** BEGIN **

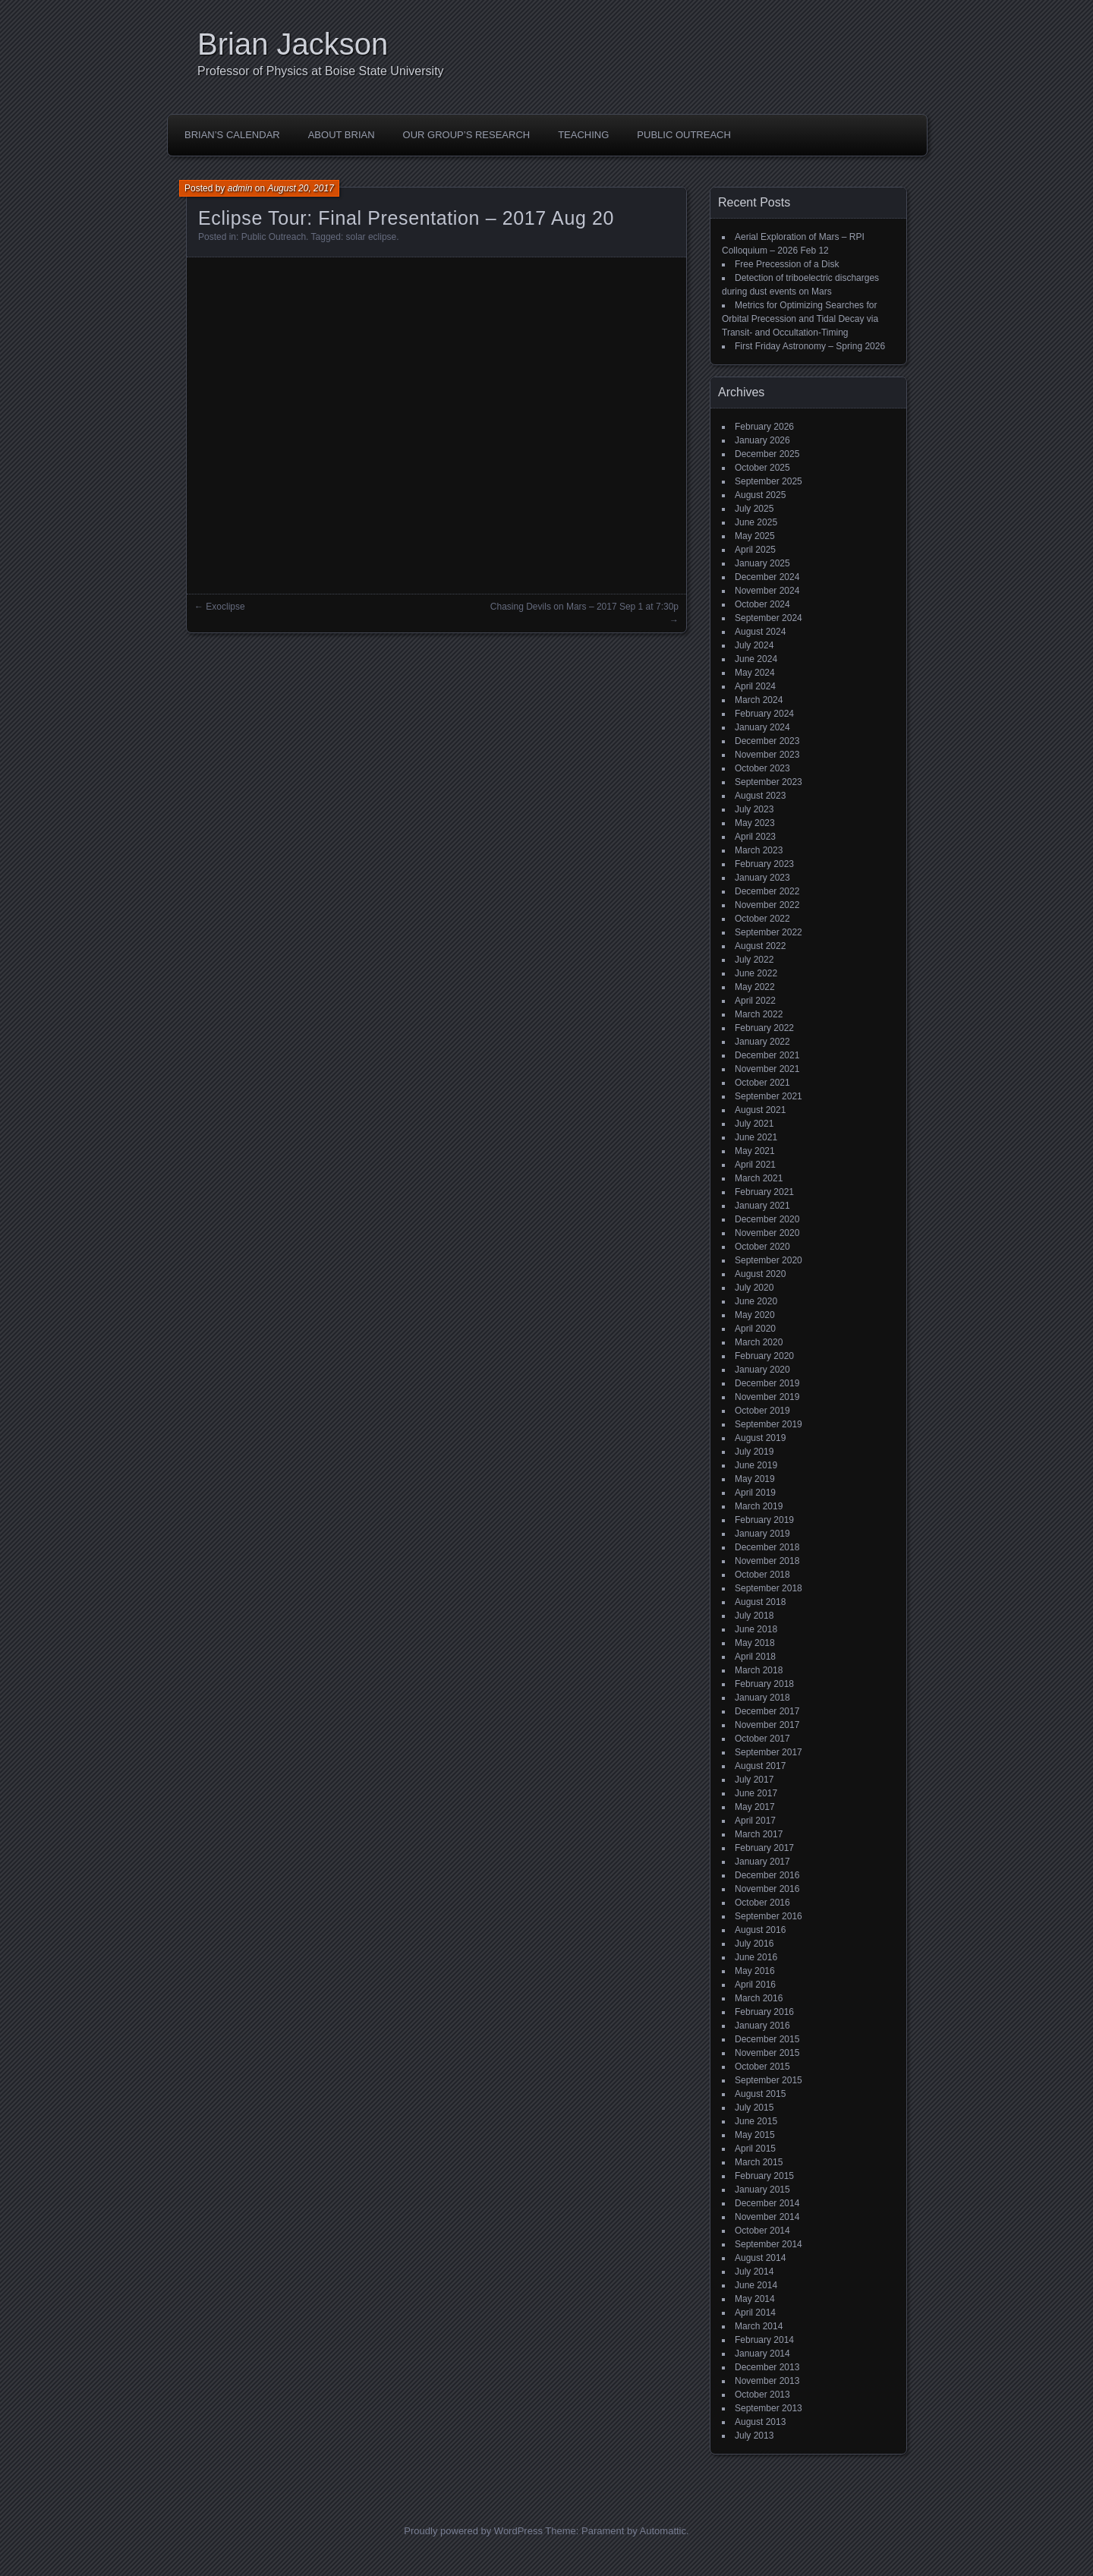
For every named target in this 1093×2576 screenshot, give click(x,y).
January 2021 (762, 1205)
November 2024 (767, 590)
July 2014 (754, 2271)
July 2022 (754, 959)
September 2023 (768, 782)
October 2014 (762, 2230)
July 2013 (754, 2435)
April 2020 (755, 1328)
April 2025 (755, 549)
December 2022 (767, 891)
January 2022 (762, 1041)
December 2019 (767, 1383)
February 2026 (764, 426)
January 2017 (762, 1861)
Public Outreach (684, 134)
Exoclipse (225, 606)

** END **

Set problem:
Reproduce the listing above word for word, keeping every line in order but leaving out the picture.

Right answer:
For every named target in this 1093×2576 screenshot, give click(x,y).
January 2021 (762, 1205)
November 2024 (767, 590)
July 2014 (754, 2271)
July 2022 (754, 959)
September 2023 (768, 782)
October 2014 (762, 2230)
July 2013 (754, 2435)
April 2020 (755, 1328)
April 2025 (755, 549)
December 2022 (767, 891)
January 2022 (762, 1041)
December 2019 (767, 1383)
February 2026 (764, 426)
January 2017 (762, 1861)
Public Outreach (684, 134)
Exoclipse (225, 606)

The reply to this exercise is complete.